TRY IT — Each line of the records needs to come back exactly as written.

PROVIDED RECORDS —
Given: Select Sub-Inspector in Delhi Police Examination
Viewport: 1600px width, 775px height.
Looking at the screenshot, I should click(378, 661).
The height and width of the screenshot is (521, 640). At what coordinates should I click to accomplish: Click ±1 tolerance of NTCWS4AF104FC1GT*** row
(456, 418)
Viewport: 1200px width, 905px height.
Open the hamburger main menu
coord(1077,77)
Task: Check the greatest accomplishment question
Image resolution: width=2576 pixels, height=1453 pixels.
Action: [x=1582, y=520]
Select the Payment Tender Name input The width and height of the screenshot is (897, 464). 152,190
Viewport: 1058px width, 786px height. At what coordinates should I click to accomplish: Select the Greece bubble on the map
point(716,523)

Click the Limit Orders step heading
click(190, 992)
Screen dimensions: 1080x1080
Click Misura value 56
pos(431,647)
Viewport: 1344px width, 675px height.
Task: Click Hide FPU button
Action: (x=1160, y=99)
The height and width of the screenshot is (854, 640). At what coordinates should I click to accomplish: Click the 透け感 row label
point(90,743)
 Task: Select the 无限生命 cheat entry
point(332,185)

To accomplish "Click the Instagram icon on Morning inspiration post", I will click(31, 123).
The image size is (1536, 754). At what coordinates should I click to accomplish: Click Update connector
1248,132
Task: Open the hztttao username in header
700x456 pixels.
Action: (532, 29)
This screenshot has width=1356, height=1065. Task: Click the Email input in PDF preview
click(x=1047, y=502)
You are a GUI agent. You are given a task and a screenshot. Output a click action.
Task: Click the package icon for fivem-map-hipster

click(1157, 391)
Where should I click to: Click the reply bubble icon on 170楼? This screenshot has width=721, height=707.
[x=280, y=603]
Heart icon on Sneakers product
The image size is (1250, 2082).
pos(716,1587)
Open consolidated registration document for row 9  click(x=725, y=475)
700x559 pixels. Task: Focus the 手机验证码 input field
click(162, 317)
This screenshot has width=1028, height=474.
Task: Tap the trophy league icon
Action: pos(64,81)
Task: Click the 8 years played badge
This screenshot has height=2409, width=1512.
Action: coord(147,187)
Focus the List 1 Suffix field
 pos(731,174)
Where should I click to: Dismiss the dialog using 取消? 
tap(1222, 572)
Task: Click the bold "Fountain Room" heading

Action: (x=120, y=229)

SOLUTION TO THE PROBLEM —
Given: Select Sub-Inspector in Delhi Police Examination
Viewport: 1600px width, 775px height.
Looking at the screenshot, I should click(378, 661).
The height and width of the screenshot is (521, 640). At what coordinates should I click to accomplish: Click ±1 tolerance of NTCWS4AF104FC1GT*** row
(456, 418)
Viewport: 1200px width, 905px height.
Open the hamburger main menu
coord(1077,77)
Task: Check the greatest accomplishment question
Image resolution: width=2576 pixels, height=1453 pixels.
Action: [x=1582, y=520]
Select the Payment Tender Name input The width and height of the screenshot is (897, 464). 152,190
Viewport: 1058px width, 786px height. At what coordinates should I click to accomplish: Select the Greece bubble on the map
point(716,523)

Click the Limit Orders step heading
click(190, 992)
Screen dimensions: 1080x1080
Click Misura value 56
pos(431,647)
Viewport: 1344px width, 675px height.
Task: Click Hide FPU button
Action: (x=1160, y=99)
The height and width of the screenshot is (854, 640). At what coordinates should I click to accomplish: Click the 透け感 row label
point(90,743)
 Task: Select the 无限生命 cheat entry
point(332,185)

To accomplish "Click the Instagram icon on Morning inspiration post", I will click(31, 123).
The image size is (1536, 754). At what coordinates should I click to accomplish: Click Update connector
1248,132
Task: Open the hztttao username in header
700x456 pixels.
Action: (532, 29)
This screenshot has width=1356, height=1065. Task: Click the Email input in PDF preview
click(x=1047, y=502)
You are a GUI agent. You are given a task and a screenshot. Output a click action.
Task: Click the package icon for fivem-map-hipster

click(1157, 391)
Where should I click to: Click the reply bubble icon on 170楼? This screenshot has width=721, height=707.
[x=280, y=603]
Heart icon on Sneakers product
The image size is (1250, 2082).
pos(716,1587)
Open consolidated registration document for row 9  click(x=725, y=475)
700x559 pixels. Task: Focus the 手机验证码 input field
click(162, 317)
This screenshot has width=1028, height=474.
Task: Tap the trophy league icon
Action: pos(64,81)
Task: Click the 8 years played badge
This screenshot has height=2409, width=1512.
Action: coord(147,187)
Focus the List 1 Suffix field
 pos(731,174)
Where should I click to: Dismiss the dialog using 取消? 
tap(1222, 572)
Task: Click the bold "Fountain Room" heading

Action: (x=120, y=229)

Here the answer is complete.